Seminars
Participants are taught in small seminar groups of up to 10 students, and receive two one-on-one tutorials with their tutor.
Sunday
Seminar 1: The background, including the physical, cultural and political challenges of travel; and the general patterns of travel by such groups as churchmen, merchants and diplomats.
Seminar 2: Margery Kempe (c 1373 – c 1438): a truly remarkable woman, author of our first autobiography, travelling on pilgrimage in the early 15th century to (among other places) modern Poland.
Monday
Seminar 3: William Clifton (1635 – 1695), a devoutly Catholic Lancashire gentleman who in 16786-1677 travelled to the Holy Land and the sacred places via central Europe; his letters home tell of the realities and dangers of travel.
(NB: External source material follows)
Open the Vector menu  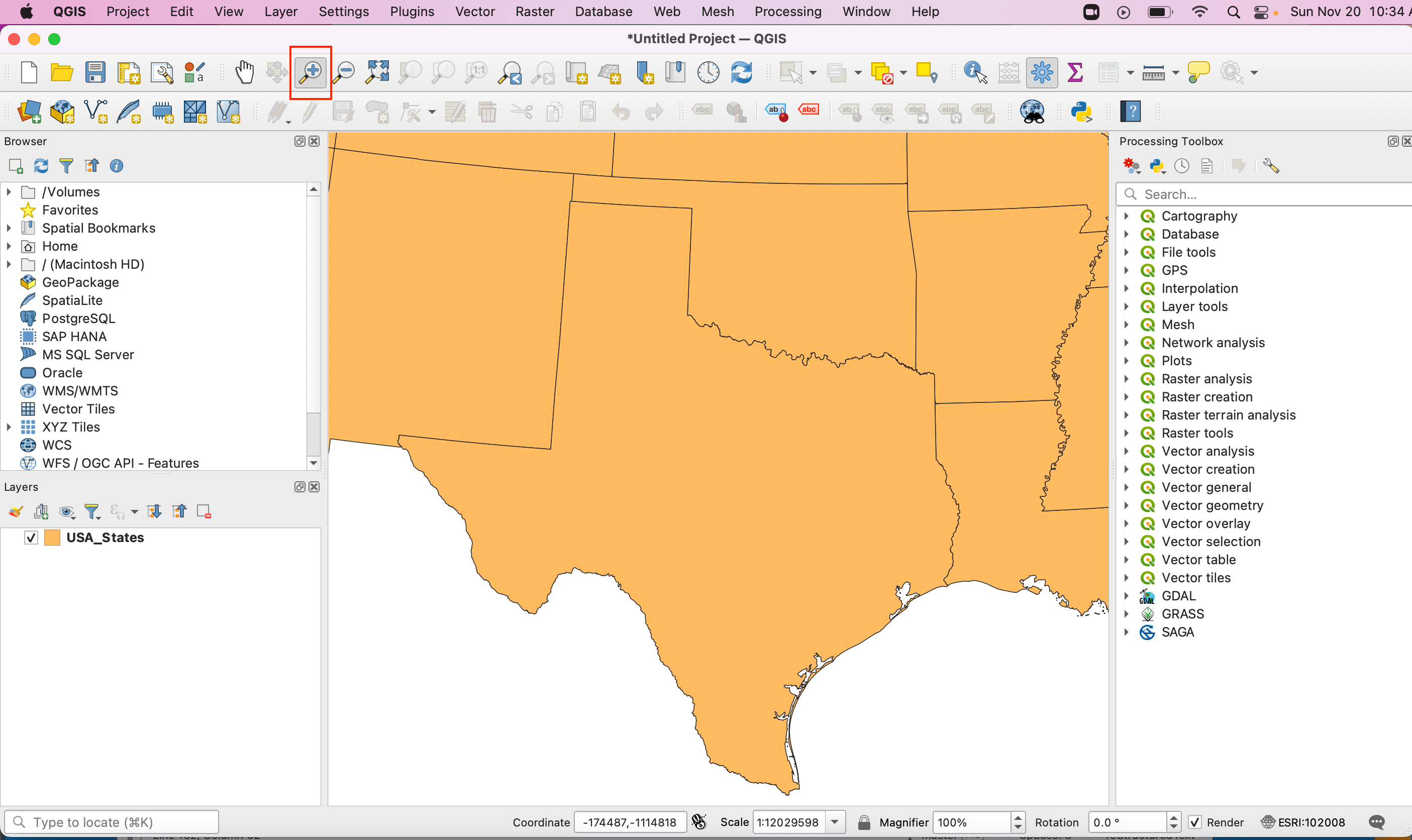pos(474,12)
Seminar 4: Thomas Pennant (1726-1798), Welsh naturalist, antiquary and inveterate traveller, who in 1765 visited France and met a wide range of scientists, literary figures and other scholars.
Tuesday
Seminar 5: John Patteson (1755-1833) was a young man working in the Norwich woollen cloth business who in 1778-1779 went on a version of the Grand Tour, but with commercial considerations foremost on his mind.
Seminar 6: Katherine Wilmot (1773-1828) accompanied the Irish peer the 2nd Earl of Mount Cashel on a European tour in 1801-1802, as his wife’s companion, recording (inter alia) Paris during the brief Peace of Amiens.
Wednesday
Seminar 7: Matthew Todd (1791-1853) was a gentleman’s gentleman, who in 1814-1820 accompanied his master on a series of European journeys (including Switzerland), as a lively and spirited observer.
Seminar 8: Robert Louis Stevenson (1850-1894), the celebrated Scottish essayist and novelist, travelled through the remote and backward Cevennes with a donkey, in a pioneering ‘wild camping’ expedition.
Thursday
Seminar 9: Reginald Farrer (1880-1920) an obsessive and eccentric plant collector, botanist and gardener, was highly influential in the development of English gardening in the early 20th century; his Among the Hills (1910) recounts expeditions to gather alpines in the mountains of France, Switzerland and Italy.
Seminar 10: Norman Douglas (1868-1952), novelist and literary figure, wrote about ‘undiscovered Italy’ in Siren Land (1911) and Old Calabria (1915) emphasising the primitive and impoverished state of the southern parts.
Friday
Seminar 11: Douglas Goldring, a minor novelist and poet (1880-1960) undertook a walking tour of the Balkans in 1910, visiting places which had scarcely ever been seen by ‘western’ tourists, including Montenegro.
Seminar 12: Summing-up: what have we learned during the course of the week, and what do we feel about travel-writing as a source of historical evidence?
Programme timetable
The daily timetable will normally be as follows:
Saturday
14.00–16.30 - Registration
16.30–17.00 - Orientation meeting
17.00–17.30 - Classroom orientation for tutor and students
17.30–18.00 - Drinks reception
18.00–20.00 - Welcome dinner
Sunday – Friday
09.00–10.30 - Seminar
10.30–11.00 - Tea/coffee break
11.00–12.30 - Seminar
12.30–13.30 - Lunch
13.30–18.00 - Afternoons are free for tutorials, individual study, course-related field trips or exploring the many places of interest in and around Oxford.
18.00–19.00 - Dinner (there is a formal gala dinner every Friday to close each week of the programme).
A range of optional social events will be offered throughout the summer school. These are likely to include: a quiz night, visit to historic pubs in Oxford, visit to Christ Church for Evensong and after-dinner talks and discussions.